Arrivi a tutti un augurio di bene in questa ora della nostra giornata
umana. […] Nel mio stemma episcopale ho voluto mettere la croce dei
certosini. È una croce che avvolge, che abbraccia il mondo. Ognuno
di voi, anche chi non è credente o chi vive un’altra esperienza
religiosa, tutti, tutti sentite l’abbraccio di Cristo, colui che,
secondo quanto ci viene narrato dai Vangeli, ha tanto amato il mondo
da dare la sua vita in favore di ogni uomo e di ogni donna. Ma
sentite anche l’abbraccio di don
Corrado che oggi viene
consacrato vescovo, successore degli apostoli di Gesù in questa e
per questa amata città di Palermo. Buona strada a tutti!”
Concluso
il discorso in Piazza Pretoria, don
Corrado sceglie d’andare a
piedi, tra due ali di folla, lungo il tragitto verso la Cattedrale.
Commovente l’abbraccio ai palermitani, che lo salutano con affetto.

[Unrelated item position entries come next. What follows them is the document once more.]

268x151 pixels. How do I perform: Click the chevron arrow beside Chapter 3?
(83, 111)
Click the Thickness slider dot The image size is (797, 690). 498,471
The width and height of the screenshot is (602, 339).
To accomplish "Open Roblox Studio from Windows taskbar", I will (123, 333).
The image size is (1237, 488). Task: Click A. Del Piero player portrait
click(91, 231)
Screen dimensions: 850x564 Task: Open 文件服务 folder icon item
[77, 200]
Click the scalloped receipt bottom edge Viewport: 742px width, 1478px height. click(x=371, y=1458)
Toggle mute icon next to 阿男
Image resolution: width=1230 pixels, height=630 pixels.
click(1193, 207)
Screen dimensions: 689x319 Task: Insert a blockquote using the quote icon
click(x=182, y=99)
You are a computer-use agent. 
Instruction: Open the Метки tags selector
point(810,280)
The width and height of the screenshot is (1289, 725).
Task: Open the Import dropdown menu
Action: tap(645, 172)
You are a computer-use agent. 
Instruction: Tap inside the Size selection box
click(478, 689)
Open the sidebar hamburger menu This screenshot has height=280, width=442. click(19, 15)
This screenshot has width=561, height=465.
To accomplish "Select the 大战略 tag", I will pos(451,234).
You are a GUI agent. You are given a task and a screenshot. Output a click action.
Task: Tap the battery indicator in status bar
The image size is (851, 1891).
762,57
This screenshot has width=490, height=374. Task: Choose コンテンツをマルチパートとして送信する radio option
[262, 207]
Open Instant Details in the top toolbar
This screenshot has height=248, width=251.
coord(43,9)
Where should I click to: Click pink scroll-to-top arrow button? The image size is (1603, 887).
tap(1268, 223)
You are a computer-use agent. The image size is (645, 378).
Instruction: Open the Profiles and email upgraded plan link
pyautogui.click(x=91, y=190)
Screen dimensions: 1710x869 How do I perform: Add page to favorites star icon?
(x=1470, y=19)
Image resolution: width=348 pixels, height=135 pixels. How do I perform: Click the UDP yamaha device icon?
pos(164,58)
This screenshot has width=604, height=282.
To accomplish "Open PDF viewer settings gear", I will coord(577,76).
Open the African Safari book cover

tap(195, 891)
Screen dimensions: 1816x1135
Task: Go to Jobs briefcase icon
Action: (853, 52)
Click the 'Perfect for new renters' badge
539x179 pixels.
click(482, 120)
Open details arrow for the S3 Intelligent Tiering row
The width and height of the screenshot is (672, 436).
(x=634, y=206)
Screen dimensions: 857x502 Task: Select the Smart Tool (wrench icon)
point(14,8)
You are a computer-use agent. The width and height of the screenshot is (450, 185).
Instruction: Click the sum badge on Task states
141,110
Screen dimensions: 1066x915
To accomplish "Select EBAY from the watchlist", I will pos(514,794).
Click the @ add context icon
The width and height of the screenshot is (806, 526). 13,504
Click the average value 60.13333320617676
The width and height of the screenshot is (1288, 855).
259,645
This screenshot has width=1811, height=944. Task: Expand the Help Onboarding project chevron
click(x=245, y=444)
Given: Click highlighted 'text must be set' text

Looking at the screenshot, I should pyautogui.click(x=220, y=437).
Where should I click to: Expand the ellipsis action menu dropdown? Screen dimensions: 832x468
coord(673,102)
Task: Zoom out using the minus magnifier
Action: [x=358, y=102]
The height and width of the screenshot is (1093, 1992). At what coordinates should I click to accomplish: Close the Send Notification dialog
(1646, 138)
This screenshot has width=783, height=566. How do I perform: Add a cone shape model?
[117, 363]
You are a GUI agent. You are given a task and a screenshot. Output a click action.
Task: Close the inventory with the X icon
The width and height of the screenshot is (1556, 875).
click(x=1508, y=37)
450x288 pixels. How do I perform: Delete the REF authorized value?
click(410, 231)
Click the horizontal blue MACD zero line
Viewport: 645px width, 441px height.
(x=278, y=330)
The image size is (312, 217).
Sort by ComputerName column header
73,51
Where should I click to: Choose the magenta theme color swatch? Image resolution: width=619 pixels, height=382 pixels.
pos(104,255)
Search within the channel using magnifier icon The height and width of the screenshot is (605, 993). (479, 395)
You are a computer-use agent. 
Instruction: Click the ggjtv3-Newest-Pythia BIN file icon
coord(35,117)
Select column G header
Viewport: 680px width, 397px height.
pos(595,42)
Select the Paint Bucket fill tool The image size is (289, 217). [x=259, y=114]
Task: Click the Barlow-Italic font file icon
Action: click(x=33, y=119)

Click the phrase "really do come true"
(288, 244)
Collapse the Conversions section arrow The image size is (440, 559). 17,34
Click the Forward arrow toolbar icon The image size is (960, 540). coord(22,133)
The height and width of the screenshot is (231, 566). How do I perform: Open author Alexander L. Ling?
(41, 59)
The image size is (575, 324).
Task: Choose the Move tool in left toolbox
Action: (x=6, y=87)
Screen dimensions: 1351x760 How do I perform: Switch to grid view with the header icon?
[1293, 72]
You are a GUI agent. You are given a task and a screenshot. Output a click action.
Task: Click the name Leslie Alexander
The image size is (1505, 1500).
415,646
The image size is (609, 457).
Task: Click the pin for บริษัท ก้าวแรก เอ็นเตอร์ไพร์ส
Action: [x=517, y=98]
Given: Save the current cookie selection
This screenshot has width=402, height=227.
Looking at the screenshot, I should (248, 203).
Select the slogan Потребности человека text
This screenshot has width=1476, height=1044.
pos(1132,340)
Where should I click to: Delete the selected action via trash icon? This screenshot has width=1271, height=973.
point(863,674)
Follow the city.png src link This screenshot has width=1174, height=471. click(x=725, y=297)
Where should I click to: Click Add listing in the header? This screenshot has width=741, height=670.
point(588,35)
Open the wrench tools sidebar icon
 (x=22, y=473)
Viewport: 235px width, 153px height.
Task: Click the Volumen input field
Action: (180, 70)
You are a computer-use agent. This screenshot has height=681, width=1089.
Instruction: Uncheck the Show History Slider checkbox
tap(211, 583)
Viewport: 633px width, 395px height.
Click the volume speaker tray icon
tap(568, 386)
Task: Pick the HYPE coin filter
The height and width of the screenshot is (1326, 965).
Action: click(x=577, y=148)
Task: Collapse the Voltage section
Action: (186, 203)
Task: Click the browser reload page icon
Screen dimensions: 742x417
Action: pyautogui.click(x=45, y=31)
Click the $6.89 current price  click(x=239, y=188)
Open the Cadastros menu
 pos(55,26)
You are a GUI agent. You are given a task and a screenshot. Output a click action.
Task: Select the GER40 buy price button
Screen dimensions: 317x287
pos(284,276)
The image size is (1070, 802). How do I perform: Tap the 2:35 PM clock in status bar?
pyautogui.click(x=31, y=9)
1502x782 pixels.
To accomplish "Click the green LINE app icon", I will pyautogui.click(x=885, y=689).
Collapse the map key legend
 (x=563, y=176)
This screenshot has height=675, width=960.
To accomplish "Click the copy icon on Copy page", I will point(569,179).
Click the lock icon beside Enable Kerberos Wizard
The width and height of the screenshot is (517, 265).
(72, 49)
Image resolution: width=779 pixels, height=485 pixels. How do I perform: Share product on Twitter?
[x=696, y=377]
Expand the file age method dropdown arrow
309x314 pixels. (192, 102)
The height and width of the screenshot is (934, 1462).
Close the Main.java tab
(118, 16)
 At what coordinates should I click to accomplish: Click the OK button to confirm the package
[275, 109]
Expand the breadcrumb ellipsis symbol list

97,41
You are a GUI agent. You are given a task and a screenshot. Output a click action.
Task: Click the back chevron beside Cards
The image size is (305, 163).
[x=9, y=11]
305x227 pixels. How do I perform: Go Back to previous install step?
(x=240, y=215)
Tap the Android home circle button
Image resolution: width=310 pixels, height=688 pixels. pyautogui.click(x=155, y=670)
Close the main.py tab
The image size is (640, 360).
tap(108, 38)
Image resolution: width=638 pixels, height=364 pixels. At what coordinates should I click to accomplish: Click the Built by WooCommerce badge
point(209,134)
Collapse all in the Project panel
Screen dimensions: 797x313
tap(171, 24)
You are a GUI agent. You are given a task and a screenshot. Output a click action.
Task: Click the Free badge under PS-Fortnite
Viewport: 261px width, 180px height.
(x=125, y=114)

Saluta tutti, con gesti della mano e con sorrisi. Già pare che abbia
conquistato il cuore della città. Noi intanto guadagniamo l’ingresso
in chiesa. Il servizio d’ordine ci accompagna nei posti riservati,
tra i familiari, nelle prime file della navata centrale. Don
Federico ha preso posto tra i
presbiteri, centinaia, disposti in file dietro l’altare. All’amico
dall’Aquila è stata riservata una sedia in terza fila. Don Corrado
ha una particolare attenzione per le persone, anche a costo
d’infrangere il protocollo. La nostra delegazione della Parrocchia
di Paganica
(L’Aquila), gemellata dopo il terremoto del 2009 con quella di San
Pietro Apostolo di Modica,
dove don Corrado è stato parroco per 7 anni, si ricongiunge in
chiesa: Anna e Gioacchino Masciovecchio, Daniele Ferella, Francesco
Bergamotto e chi scrive, uno accanto all’altro, siamo nel lato
destro della navata centrale. Nella prima fila siedono i genitori e i
fratelli di don Corrado. Nel lato sinistro della navata, in prima
fila, siedono due imam in rappresentanza dei musulmani del Coreis, i
rappresentanti delle altre confessioni religiose cristiane, di quella
ortodossa e della comunità ebraica. Un segno davvero importante,
forte, questo che le tre religioni monoteiste oggi stanno dando a
Palermo, nei tempi difficili che viviamo. Un fatto straordinario ed
eccezionale, se si riflette ch’esso si realizza in una chiesa
cattolica, nell’ambito d’una cerimonia religiosa solenne, come la
consacrazione dell’arcivescovo di Palermo. Che sia questo un segno
profetico! In seconda fila le suore di Madre Teresa di Calcutta, la
comboniana suor Valeria che si cura e prega con le prostitute.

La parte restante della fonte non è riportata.